### YOUR OBJECTIVE:
Read the records below. Copy each line where the string "width" occurs.

### STUDY MATERIAL:
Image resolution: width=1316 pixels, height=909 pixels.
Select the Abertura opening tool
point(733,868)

--

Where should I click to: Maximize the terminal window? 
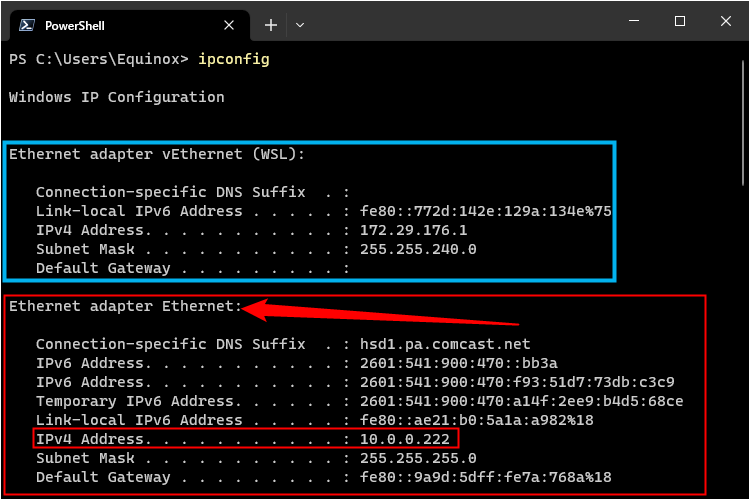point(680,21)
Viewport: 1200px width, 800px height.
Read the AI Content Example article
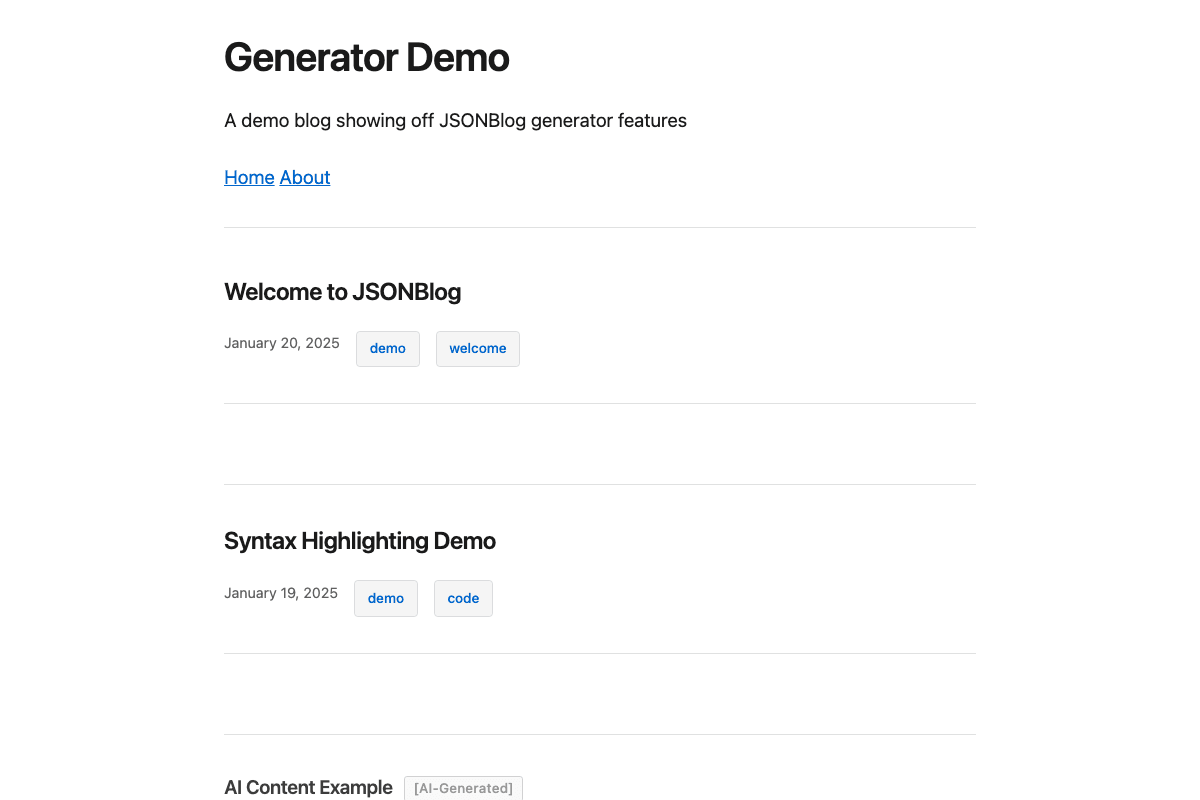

### PROBLEM SOLUTION:
Image resolution: width=1316 pixels, height=909 pixels.
Viewport: 1200px width, 800px height.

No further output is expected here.